Research Grants
2004 Research Grant Recipient - Findlay MacDermid
A good investment
In September 2003, Findlay MacDermid was a third-year environmental science
and geography student at Lakehead University in Thunder Bay, Ont., on the verge
of abandoning his studies.
He wasn't daunted by the 475,000 hectares of rugged terrain in northwest Ontario's Quetico
Provincial Park, where he hoped to spend months completing his undergraduate thesis on prairie
tall grasses. Rather, what made MacDermid consider dropping out was the lack of funding for
his research.
"He was ready to quit," says Will Wilson, his geography professor.
The grant he received nearly six months later from The Royal Canadian Geographical Society,
says MacDermid, made all the difference. "I had no other funding to do this research, and
without the RCGS grant, I wouldn't have done it."
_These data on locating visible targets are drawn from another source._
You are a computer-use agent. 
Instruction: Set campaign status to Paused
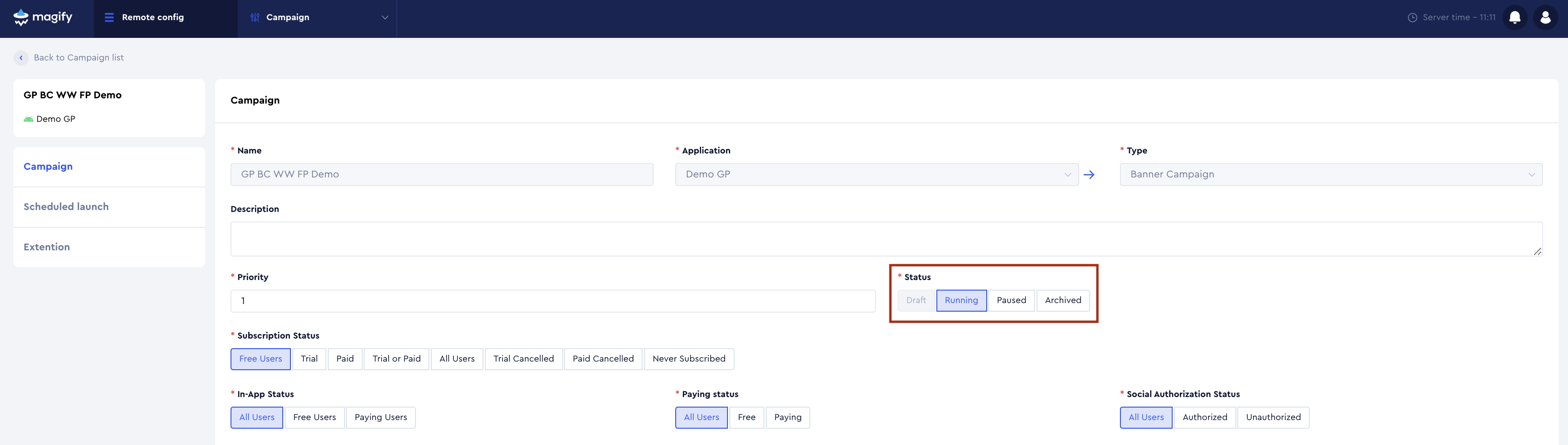pyautogui.click(x=1011, y=300)
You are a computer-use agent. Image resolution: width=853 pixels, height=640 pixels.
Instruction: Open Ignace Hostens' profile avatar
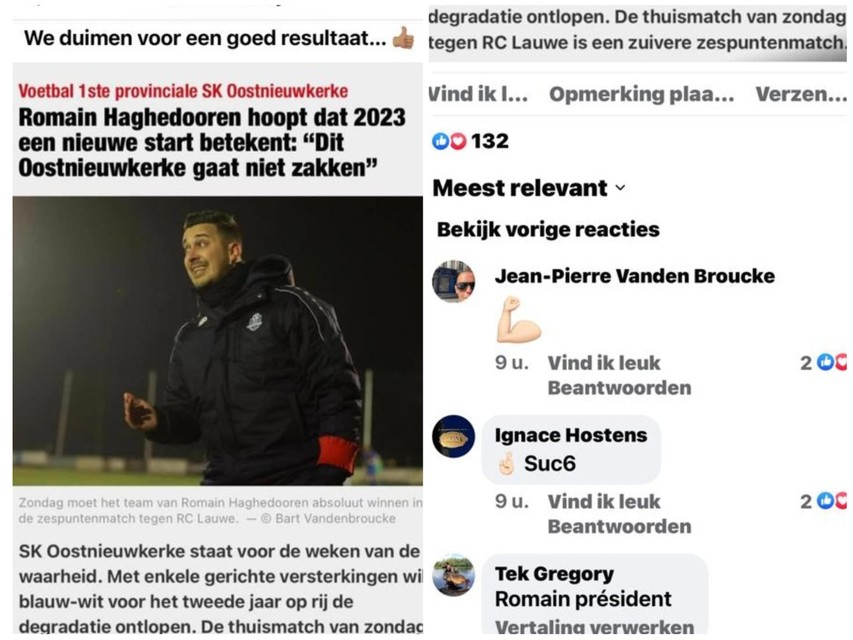pyautogui.click(x=454, y=436)
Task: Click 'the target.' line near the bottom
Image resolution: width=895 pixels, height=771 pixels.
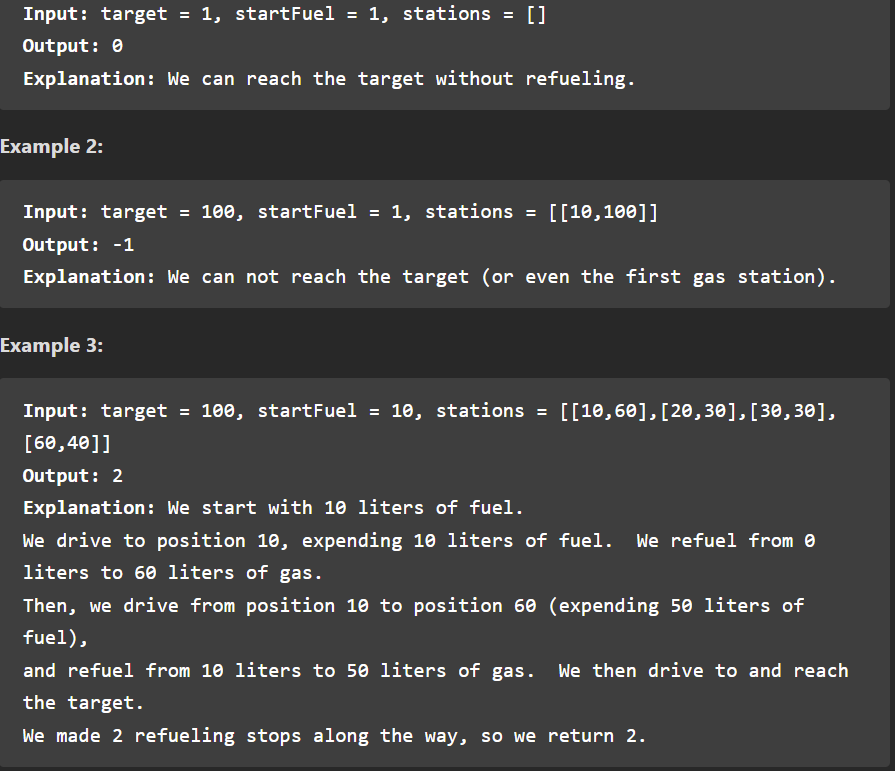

He spent the following summer paddling through Quetico probing soil conditions, examining
historic logging sites and collecting prairie grass samples. "That's the great thing about
the grant program," says Wilson, "it offers students the chance to get out and do geography."
MacDermid graduated in 2005 and now lives in Calgary. In August, he returned from a four-month
trip on behalf of the Nature Conservancy of Canada compiling an inventory of natural resources
and mapping invasive species in Waterton Lakes National Park, on Alberta's southern border.